It’s unclear what China was thinking when it was borrowed all those trillions to quadruple its capacity to make steel, cement and other basic industrial products. There’s no record of it checking in with the other countries that have such industries to see if a sudden surge of cheap imports was okay with them.
Turns out that it’s not. The US in particular seems to lack a sense of humor where the death of its steel industry is involved:
On Wednesday, the department’s International Trade Administration, which has conducted an investigation into the “dumping” of steel products into U.S. markets, said it had found the “dumping of imports of corrosive-resistant steel (CORE) products from China, India, Italy, Korea and Taiwan” by various steel producers that it named within those countries.

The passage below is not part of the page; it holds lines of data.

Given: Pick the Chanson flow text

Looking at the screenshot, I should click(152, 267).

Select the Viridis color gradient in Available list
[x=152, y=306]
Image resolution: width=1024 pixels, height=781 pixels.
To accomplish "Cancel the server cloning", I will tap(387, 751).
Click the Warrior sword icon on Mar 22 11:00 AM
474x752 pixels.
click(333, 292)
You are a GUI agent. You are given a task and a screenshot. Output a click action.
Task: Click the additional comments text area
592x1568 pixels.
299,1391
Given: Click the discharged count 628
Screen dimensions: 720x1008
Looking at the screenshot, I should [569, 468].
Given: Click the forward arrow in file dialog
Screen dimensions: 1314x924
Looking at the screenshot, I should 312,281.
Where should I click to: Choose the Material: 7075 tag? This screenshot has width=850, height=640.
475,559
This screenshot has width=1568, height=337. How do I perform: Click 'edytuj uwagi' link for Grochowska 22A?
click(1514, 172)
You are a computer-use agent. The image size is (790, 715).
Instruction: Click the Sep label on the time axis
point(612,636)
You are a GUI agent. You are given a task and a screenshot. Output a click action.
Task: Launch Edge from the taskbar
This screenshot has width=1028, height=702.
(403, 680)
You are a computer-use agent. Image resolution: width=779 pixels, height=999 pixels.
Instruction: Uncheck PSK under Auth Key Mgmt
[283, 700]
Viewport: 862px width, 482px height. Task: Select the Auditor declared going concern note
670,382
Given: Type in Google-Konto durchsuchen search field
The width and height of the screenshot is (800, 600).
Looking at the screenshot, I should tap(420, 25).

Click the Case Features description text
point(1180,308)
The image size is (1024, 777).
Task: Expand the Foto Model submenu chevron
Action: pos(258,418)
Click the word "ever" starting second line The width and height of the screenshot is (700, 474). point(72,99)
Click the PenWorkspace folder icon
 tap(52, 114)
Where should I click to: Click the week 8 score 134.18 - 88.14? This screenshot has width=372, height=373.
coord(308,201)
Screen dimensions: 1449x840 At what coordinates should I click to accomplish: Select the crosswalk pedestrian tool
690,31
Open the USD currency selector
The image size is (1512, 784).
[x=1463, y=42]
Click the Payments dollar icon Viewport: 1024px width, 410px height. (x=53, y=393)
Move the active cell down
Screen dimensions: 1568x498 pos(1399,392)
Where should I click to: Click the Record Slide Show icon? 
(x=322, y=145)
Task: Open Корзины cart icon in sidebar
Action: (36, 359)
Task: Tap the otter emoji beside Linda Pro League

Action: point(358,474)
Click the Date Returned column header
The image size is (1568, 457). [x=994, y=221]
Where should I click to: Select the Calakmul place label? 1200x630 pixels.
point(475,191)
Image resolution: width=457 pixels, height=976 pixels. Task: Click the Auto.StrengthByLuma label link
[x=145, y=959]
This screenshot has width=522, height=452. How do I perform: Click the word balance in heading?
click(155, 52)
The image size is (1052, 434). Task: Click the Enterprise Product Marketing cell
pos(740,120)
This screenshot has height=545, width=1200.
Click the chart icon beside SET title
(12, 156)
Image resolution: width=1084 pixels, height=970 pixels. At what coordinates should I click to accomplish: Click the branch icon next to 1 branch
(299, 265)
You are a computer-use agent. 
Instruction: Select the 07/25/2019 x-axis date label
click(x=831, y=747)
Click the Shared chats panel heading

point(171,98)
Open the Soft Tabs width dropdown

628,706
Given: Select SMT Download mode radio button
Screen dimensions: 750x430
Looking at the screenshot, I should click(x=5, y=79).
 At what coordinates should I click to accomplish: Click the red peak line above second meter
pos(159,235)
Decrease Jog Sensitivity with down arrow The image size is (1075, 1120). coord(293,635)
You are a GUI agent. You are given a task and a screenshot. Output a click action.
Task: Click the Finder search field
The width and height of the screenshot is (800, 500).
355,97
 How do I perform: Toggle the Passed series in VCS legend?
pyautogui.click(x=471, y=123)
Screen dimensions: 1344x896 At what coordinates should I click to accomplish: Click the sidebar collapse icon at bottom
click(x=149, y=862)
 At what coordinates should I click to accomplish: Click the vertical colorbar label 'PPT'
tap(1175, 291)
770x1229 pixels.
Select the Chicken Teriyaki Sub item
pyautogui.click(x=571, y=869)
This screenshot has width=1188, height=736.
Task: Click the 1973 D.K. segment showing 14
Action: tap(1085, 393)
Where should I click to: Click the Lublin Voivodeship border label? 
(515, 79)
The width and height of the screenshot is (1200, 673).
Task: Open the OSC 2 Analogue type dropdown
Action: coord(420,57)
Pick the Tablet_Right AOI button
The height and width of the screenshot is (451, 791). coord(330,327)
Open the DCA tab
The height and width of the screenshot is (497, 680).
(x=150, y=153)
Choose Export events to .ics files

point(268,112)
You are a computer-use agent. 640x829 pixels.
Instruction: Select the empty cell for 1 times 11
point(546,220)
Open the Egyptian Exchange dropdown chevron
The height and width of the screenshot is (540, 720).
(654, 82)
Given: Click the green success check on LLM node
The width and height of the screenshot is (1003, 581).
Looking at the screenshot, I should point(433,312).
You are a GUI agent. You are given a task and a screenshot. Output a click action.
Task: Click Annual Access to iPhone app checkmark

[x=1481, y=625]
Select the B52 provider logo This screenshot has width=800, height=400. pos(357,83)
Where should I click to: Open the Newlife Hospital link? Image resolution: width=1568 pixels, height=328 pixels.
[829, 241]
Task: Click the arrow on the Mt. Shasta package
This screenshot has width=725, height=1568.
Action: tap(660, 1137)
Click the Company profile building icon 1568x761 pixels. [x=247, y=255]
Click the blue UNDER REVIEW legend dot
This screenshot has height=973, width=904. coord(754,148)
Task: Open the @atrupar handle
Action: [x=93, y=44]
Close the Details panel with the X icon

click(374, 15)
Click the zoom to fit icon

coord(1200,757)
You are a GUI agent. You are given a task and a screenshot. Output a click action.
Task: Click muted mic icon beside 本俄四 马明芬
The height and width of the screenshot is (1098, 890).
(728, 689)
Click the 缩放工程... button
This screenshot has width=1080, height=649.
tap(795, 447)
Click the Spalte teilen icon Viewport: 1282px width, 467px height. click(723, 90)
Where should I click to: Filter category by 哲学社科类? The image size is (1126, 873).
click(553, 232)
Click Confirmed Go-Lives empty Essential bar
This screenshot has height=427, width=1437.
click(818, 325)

As a result, the department said that Chinese corrosion-resistant steel would be subject to a final anti-dumping duty of 210 percent and anti-subsidy duty of between 39 percent and up to 241 percent.
China’s low-cost metal producers have been widely cited as the main culprit for a glut in global steel production that has pushed down prices. Last week, the U.S. slapped tariffs of more than 500 percent on Chinese cold-rolled steel, which is used mainly in car production and appliances.
China has been accused by the U.S. and leading figures in the steel industry of “dumping” that cheap steel on to global markets due to a slowdown in domestic demand and a bid to gain global market share at any cost.
China has conducted a ‘war’—not trade—with steel, experts say.
China’s Commerce Ministry said yesterday that it was extremely dissatisfied at what it called the “irrational” move by the United States, which it said would harm cooperation between the two countries, Reuters reported. “China will take all necessary steps to strive for fair treatment and to protect the companies’ rights,” it said, without elaborating, according to the news agency.
Europe’s not amused either:
Speaking ahead of the G-7 summit in Japan, European Commission president Jean-Claude Juncker declared: “If somebody distorts the market, Europe cannot be defenseless.”
The issue of Chinese steel exports will be discussed by G-7 leaders on Thursday against the backdrop of a steel crisis in many western countries, including Britain where efforts are under way to save Tata Steel’s UK operations.
Draft language prepared for discussions on the G-7 communique, while not mentioning China, expresses concern about the excess supply of steel around the world and says it has distorted the global market. A Japanese government official said the issue went beyond steel to other commodities as well.
Juncker claimed Chinese overcapacity amounted to double the EU’s annual steel production and that it had contributed to the loss of “thousands of jobs since 2008”.
“We will step up our trade defense measures,” he said. Juncker also said there would be an impact assessment of Chinese steel exports and detailed discussion on Beijing’s bid for market economy status under World Trade Organisation (WTO) rules.
China expects to achieve that status in December on the 15th anniversary of its 2001 accession to the WTO, giving it greater access to world markets and making it harder for third parties such as the EU to impose anti-dumping sanctions.
This month, Members of the European Parliament (MEPs) passed a resolution saying China should not be granted market economy status by Brussels, amid widespread pressure from European steelmakers to protect the sector.
And trade wars, of course, = deflation
So what happens to all that Chinese steel that was on its way to the US and EU before slamming into those prohibitively high tariffs? One of three things: Either it’s sold elsewhere, probably at even steeper discounts, thus pricing US and EU steel exports out of those markets. Or it’s stockpiled in China for future use, thus lowering future demand for new steel production and, other things being equal, depressing tomorrow’s prices. Or many of China’s newly-built steel mills will close, and China will eat the losses related to this malinvestment.
Each scenario results in lower prices and financial losses somewhere. Put another way, as far as steel is concerned, the world’s fiat currencies are rising in value, which is the common definition of deflation. And since steel is just one of many basic industries burdened with massive overcapacity, it’s safe to assume that the process which began with oil and recently spread to steel will continue to metastasize throughout the developed and developing worlds. Next up: real estate. See Miami’s Condo Frenzy Ends With Inventory Piling Up in New Towers.
“Modern” monetary policy, designed to achieve exactly the opposite outcome (that is, rising prices for real things), will in response be ratcheted up to ever-more-extreme levels — which in this analytical framework is like trying to douse a fire with gasoline. The result is a world in which past over-investment produces slow growth and falling prices while ever-more-aggressive monetary policy distorts markets beyond recognition and encourages new over-investment in different sectors, which then proceed to follow oil and steel into the deflationary abyss. And so on, until the system collapses under the weight of its own absurdity.
Postscript: Gold and silver can’t suffer the fate of steel and oil because humans have been searching for these metals since the beginning of recorded history and have never been able to add more than a few percent to available supplies in any given year. In fact it’s getting harder to find accessible deposits, so no amount of currency creation will produce an oversupply. This imbalance between the rates of fiat currency creation and precious metals discovery is why the latter will rise relative to the former as long as current policies are in place.